*** DATA RECORDS Section Begins ***
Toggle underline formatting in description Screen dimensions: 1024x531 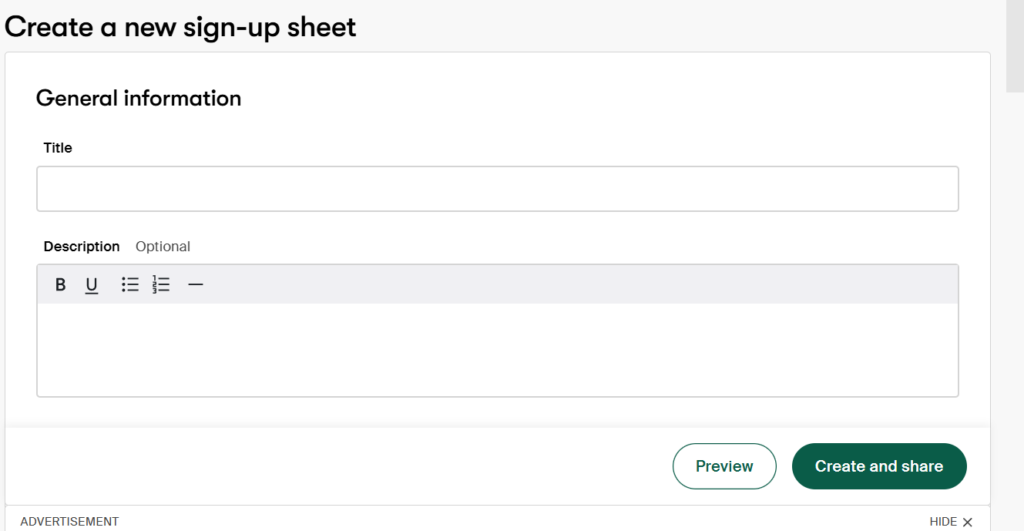click(91, 285)
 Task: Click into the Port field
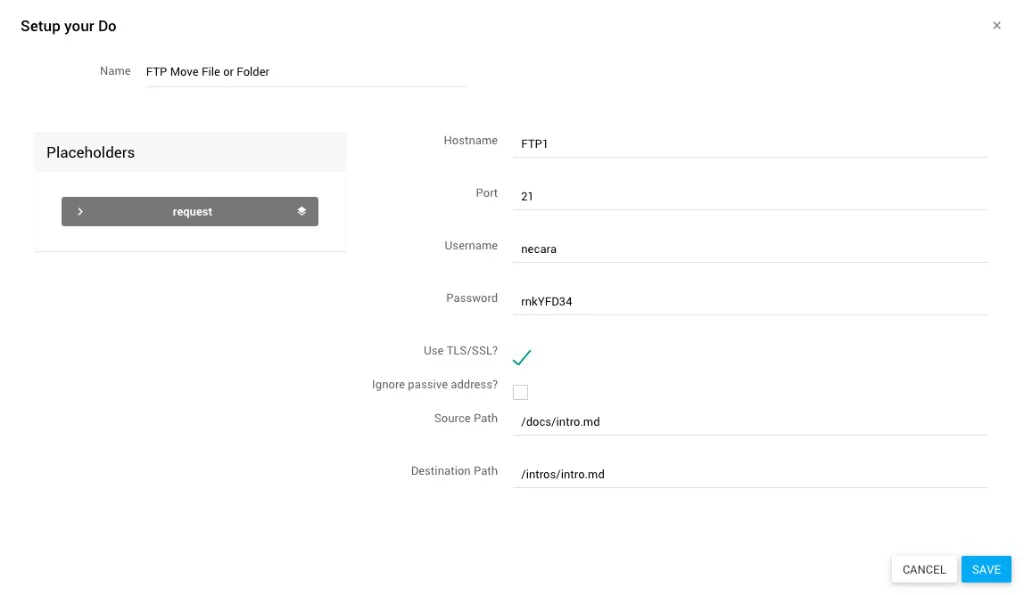pyautogui.click(x=753, y=197)
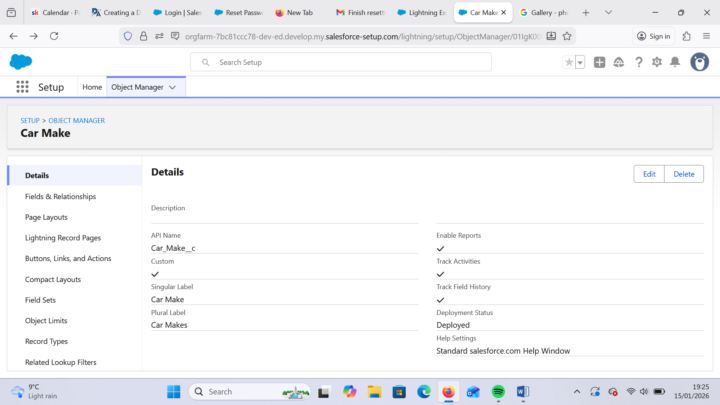Open user profile avatar
Image resolution: width=720 pixels, height=405 pixels.
(x=700, y=62)
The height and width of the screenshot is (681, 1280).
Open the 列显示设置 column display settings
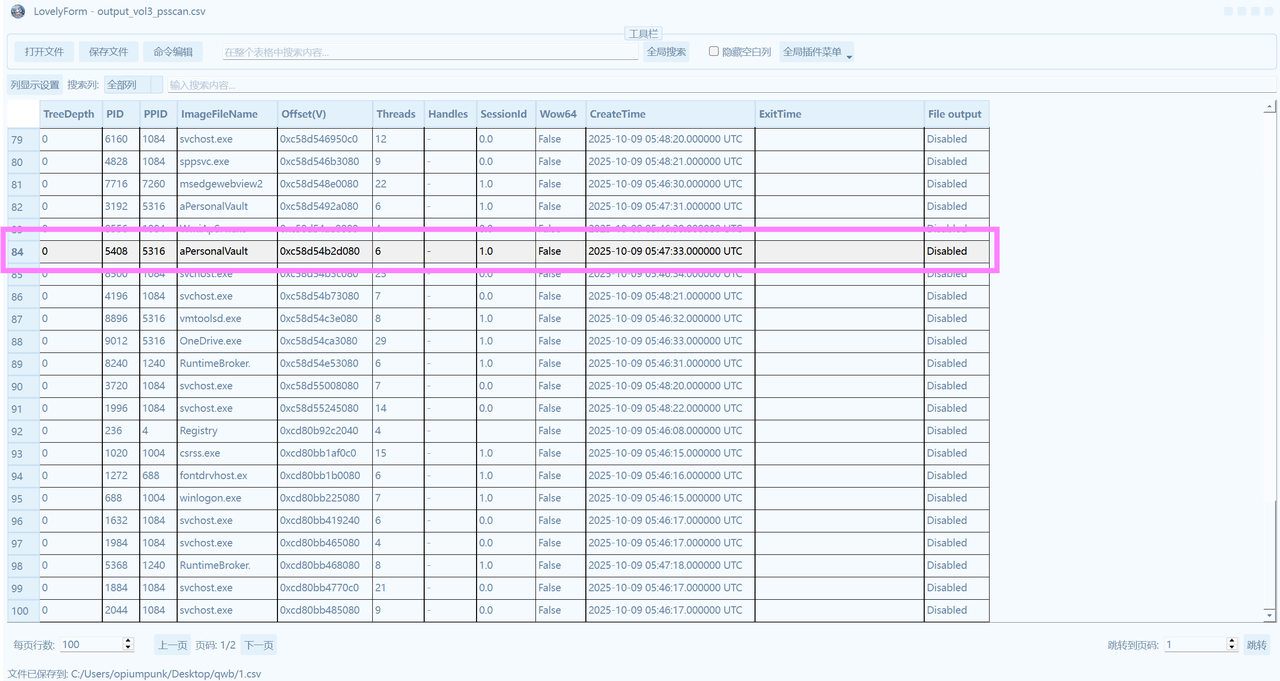[35, 85]
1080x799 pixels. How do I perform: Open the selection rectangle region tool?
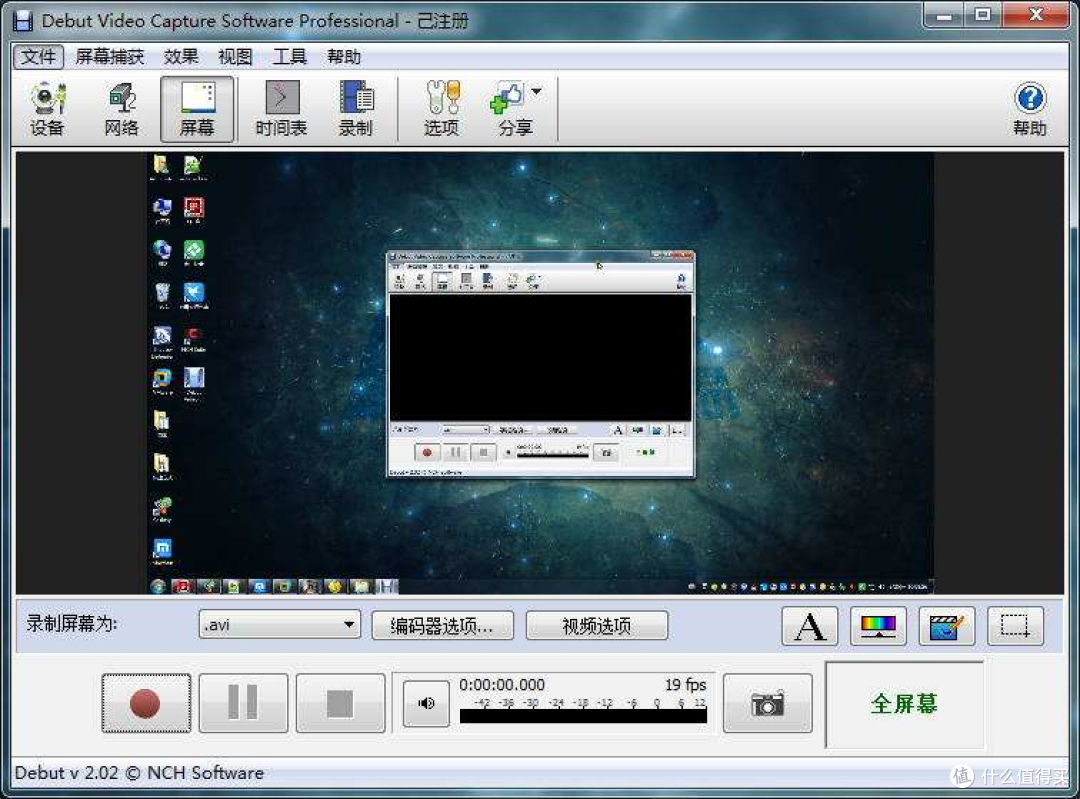point(1015,626)
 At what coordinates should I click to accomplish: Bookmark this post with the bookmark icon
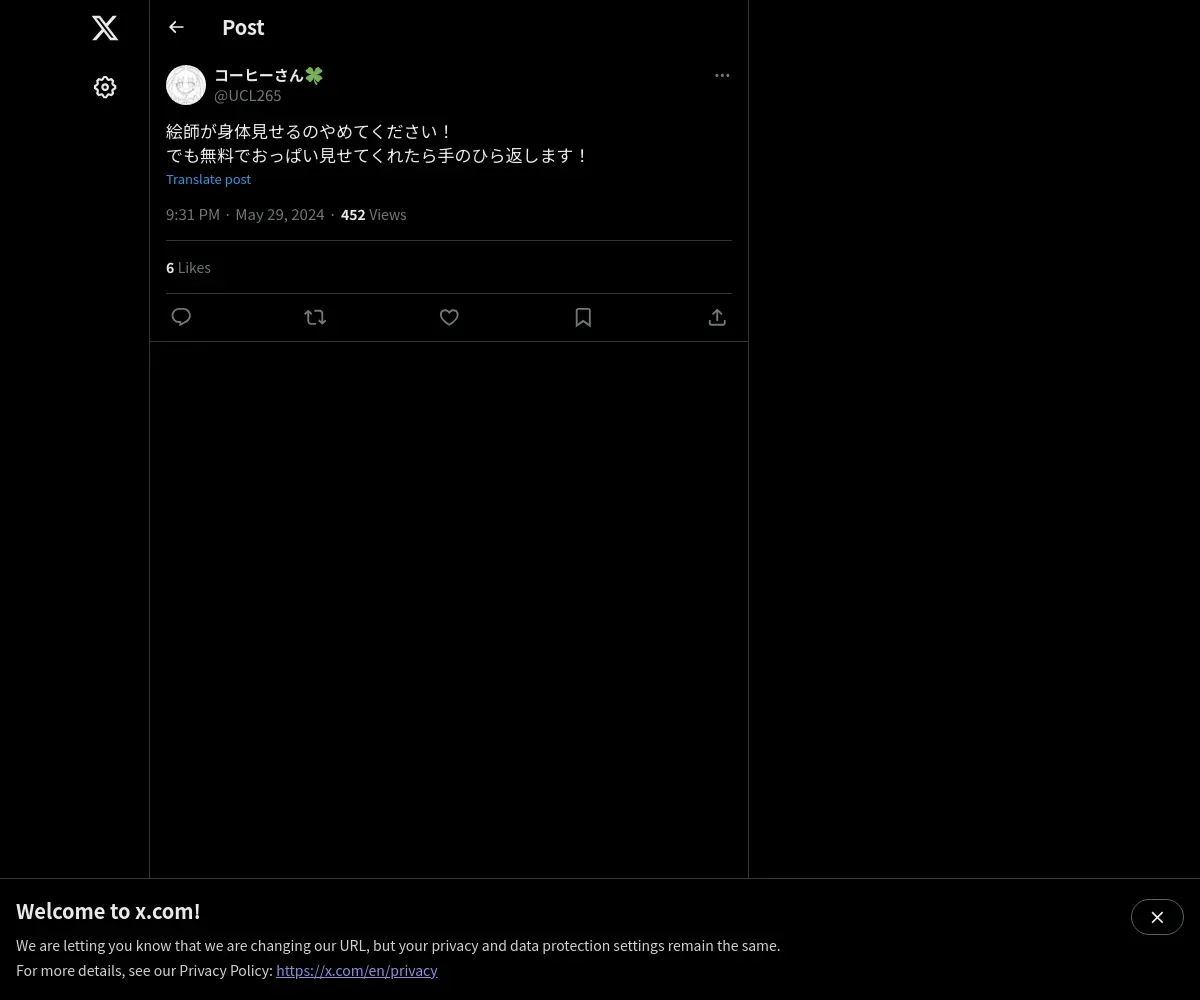[583, 317]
*** DATA RECORDS Section Ends ***
Please set down only the lines from the one containing "At what coordinates" through the end of the entries, exactly as they stand, both ends included and with no pictures.

 At what coordinates should I click to accomplish: Bookmark this post with the bookmark icon
[583, 317]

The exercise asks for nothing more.